What is being asked.
Recast the items below as a JSON list of strings, with one string for each line and blank lines omitted.

Input rows.
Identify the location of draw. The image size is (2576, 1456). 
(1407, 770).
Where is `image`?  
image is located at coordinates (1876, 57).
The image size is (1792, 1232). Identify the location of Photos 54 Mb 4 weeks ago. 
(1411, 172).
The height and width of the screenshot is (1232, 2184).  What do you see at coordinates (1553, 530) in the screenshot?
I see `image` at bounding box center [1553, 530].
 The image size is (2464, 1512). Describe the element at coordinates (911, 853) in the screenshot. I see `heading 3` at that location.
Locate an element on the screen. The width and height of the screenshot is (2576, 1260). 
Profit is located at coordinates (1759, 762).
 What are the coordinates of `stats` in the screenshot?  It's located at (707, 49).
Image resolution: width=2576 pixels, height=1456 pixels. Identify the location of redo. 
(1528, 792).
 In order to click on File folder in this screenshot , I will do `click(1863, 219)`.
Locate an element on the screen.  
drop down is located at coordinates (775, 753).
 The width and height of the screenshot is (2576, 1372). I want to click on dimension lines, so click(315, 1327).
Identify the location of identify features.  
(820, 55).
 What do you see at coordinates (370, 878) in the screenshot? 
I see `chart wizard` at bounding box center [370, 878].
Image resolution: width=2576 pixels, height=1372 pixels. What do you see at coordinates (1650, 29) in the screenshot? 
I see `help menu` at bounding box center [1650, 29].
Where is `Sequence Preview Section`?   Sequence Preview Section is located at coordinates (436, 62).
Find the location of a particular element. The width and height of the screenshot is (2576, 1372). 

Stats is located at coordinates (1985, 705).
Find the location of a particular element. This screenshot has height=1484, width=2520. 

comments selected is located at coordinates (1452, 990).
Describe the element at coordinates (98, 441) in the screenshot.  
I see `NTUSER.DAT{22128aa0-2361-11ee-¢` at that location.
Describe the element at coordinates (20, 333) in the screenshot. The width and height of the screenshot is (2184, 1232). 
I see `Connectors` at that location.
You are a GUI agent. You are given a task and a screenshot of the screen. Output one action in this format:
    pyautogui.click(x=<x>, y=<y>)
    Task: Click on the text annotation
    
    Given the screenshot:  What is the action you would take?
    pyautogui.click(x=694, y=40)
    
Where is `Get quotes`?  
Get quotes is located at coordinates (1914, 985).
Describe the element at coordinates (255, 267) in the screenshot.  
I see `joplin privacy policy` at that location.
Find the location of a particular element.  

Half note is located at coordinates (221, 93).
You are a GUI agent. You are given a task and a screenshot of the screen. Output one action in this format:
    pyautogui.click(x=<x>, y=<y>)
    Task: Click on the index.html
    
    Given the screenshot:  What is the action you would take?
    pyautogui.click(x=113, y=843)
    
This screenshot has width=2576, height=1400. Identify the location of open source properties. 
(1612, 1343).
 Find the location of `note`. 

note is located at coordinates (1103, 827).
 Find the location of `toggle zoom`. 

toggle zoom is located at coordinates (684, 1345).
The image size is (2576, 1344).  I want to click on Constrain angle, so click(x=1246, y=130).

Response.
[
  "Identify the location of draw. The image size is (2576, 1456). ",
  "(1407, 770).",
  "Where is `image`?  ",
  "image is located at coordinates (1876, 57).",
  "The image size is (1792, 1232). Identify the location of Photos 54 Mb 4 weeks ago. ",
  "(1411, 172).",
  "The height and width of the screenshot is (1232, 2184).  What do you see at coordinates (1553, 530) in the screenshot?",
  "I see `image` at bounding box center [1553, 530].",
  " The image size is (2464, 1512). Describe the element at coordinates (911, 853) in the screenshot. I see `heading 3` at that location.",
  "Locate an element on the screen. The width and height of the screenshot is (2576, 1260). ",
  "Profit is located at coordinates (1759, 762).",
  " What are the coordinates of `stats` in the screenshot?  It's located at (707, 49).",
  "Image resolution: width=2576 pixels, height=1456 pixels. Identify the location of redo. ",
  "(1528, 792).",
  " In order to click on File folder in this screenshot , I will do `click(1863, 219)`.",
  "Locate an element on the screen.  ",
  "drop down is located at coordinates (775, 753).",
  " The width and height of the screenshot is (2576, 1372). I want to click on dimension lines, so click(315, 1327).",
  "Identify the location of identify features.  ",
  "(820, 55).",
  " What do you see at coordinates (370, 878) in the screenshot? ",
  "I see `chart wizard` at bounding box center [370, 878].",
  "Image resolution: width=2576 pixels, height=1372 pixels. What do you see at coordinates (1650, 29) in the screenshot? ",
  "I see `help menu` at bounding box center [1650, 29].",
  "Where is `Sequence Preview Section`?   Sequence Preview Section is located at coordinates (436, 62).",
  "Find the location of a particular element. The width and height of the screenshot is (2576, 1372). ",
  "Stats is located at coordinates (1985, 705).",
  "Find the location of a particular element. This screenshot has height=1484, width=2520. ",
  "comments selected is located at coordinates (1452, 990).",
  "Describe the element at coordinates (98, 441) in the screenshot.  ",
  "I see `NTUSER.DAT{22128aa0-2361-11ee-¢` at that location.",
  "Describe the element at coordinates (20, 333) in the screenshot. The width and height of the screenshot is (2184, 1232). ",
  "I see `Connectors` at that location.",
  "You are a GUI agent. You are given a task and a screenshot of the screen. Output one action in this format:",
  "    pyautogui.click(x=<x>, y=<y>)",
  "    Task: Click on the text annotation",
  "    Given the screenshot:  What is the action you would take?",
  "    pyautogui.click(x=694, y=40)",
  "Where is `Get quotes`?  ",
  "Get quotes is located at coordinates (1914, 985).",
  "Describe the element at coordinates (255, 267) in the screenshot.  ",
  "I see `joplin privacy policy` at that location.",
  "Find the location of a particular element.  ",
  "Half note is located at coordinates (221, 93).",
  "You are a GUI agent. You are given a task and a screenshot of the screen. Output one action in this format:",
  "    pyautogui.click(x=<x>, y=<y>)",
  "    Task: Click on the index.html",
  "    Given the screenshot:  What is the action you would take?",
  "    pyautogui.click(x=113, y=843)",
  "This screenshot has width=2576, height=1400. Identify the location of open source properties. ",
  "(1612, 1343).",
  " Find the location of `note`. ",
  "note is located at coordinates (1103, 827).",
  " Find the location of `toggle zoom`. ",
  "toggle zoom is located at coordinates (684, 1345).",
  "The image size is (2576, 1344).  I want to click on Constrain angle, so click(x=1246, y=130)."
]